PROBLEM DESCRIPTION:
For this task, every record below must be reproduced exactly.

PROVIDED DATA:
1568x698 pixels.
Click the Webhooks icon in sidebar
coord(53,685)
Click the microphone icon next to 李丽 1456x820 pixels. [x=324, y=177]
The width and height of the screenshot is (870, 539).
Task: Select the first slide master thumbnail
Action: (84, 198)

ANSWER AREA:
1568x698 pixels.
Click the Webhooks icon in sidebar
coord(53,685)
Click the microphone icon next to 李丽 1456x820 pixels. [x=324, y=177]
The width and height of the screenshot is (870, 539).
Task: Select the first slide master thumbnail
Action: (84, 198)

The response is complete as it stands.